Abstract 1083: Bepridil Reverses Established Atrial Electrical Remodeling and Prevents L-Type Calcium Channel Downregulation in a Canine Long-Term Atrial Tachycardia Model
Introduction: Bepridil is effective in restoring sinus rhythm in patients with long-lasting atrial fibrillation (AF), but the mechanism still remains to be elucidated. This study tested whether bepridil administered after the development of atrial remodeling can reverse the electrophysiological consequencies and whether it can suppress the L-type calcium (Ca2+) channel downregulation in a canine six-week atrial tachycardia model.
Methods: Fourteen dogs were subjected to rapid atrial pacing at 400 bpm for six weeks after an atrioventricular block was created to control ventricular rate. Seven dogs were paced for six weeks with placebo (Group I). The other seven dogs were paced for the first three weeks with placebo, and for the subsequent three weeks under bepridil administration (10 mg/kg/day, Group II). The atrial effective refractory period (ERP) and the inducibility and duration of AF were determined every week. The L-type Ca2+channel α1C mRNA expression was quantified by real time RT-PCR and compared with five sham dogs.

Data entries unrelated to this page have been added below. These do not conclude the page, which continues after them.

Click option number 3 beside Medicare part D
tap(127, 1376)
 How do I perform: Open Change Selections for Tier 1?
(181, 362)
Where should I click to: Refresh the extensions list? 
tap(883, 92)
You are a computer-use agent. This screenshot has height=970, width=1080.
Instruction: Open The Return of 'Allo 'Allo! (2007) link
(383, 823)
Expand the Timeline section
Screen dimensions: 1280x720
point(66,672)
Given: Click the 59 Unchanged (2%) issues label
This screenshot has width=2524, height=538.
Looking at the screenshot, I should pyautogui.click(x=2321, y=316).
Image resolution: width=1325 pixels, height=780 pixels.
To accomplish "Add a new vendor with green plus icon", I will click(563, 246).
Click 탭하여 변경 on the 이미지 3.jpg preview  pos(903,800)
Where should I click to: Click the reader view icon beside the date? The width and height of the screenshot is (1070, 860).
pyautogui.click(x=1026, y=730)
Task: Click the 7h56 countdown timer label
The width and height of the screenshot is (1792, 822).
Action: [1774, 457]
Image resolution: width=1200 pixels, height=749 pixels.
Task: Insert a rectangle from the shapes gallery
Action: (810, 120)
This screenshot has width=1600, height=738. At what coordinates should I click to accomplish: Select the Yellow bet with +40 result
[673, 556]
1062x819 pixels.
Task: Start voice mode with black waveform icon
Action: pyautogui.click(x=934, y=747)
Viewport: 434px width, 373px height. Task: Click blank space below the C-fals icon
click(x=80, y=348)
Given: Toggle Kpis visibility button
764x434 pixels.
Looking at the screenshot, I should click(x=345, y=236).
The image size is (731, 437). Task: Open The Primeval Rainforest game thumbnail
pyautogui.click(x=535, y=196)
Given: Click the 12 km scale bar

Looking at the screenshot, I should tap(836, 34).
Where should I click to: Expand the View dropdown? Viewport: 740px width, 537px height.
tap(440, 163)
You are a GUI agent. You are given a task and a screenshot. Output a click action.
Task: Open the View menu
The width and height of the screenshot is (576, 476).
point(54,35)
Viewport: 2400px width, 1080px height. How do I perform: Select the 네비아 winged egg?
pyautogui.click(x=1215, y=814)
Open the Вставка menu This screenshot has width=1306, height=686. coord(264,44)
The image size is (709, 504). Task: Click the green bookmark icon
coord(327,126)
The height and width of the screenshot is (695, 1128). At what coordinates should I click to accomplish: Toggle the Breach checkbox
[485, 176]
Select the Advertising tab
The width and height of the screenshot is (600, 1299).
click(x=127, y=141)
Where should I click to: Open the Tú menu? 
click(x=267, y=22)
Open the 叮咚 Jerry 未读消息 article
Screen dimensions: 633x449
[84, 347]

Results: In Group I, the ERP shortened and the inducibility and durations of AF increased during the six-week pacing period. In Group II, the same changes were promoted in the first three weeks but were gradually reversed during the subsequent three weeks after starting bepridil administration. After the six-week study period, ERP was longer, AF inducibility was lower, and mean AF duration was shorter in Group II as compared with Group I (ERP at basic cycle length 400 msec, 102.1±4.7 msec vs. 80.0±3.1 msec, p<0.01; AF inducibility, 40.0±10.7% vs. 82.9±6.4%, p<0.01; mean AF duration, 4.2±1.4 sec vs. 345.2±253.6 sec, p<0.05). The α1C mRNA expression (α1C mRNA/18S rRNA ratio) was decreased by 72% in Group I (p<0.05 vs. sham), but was not affected in Group II as compared with the sham dogs after the six-week pacing period.
Conclusions: Bepridil suppresses AF induced by tachycardia-induced remodeling, and prevents the electrophysiological and biochemical consequence of the remodeling.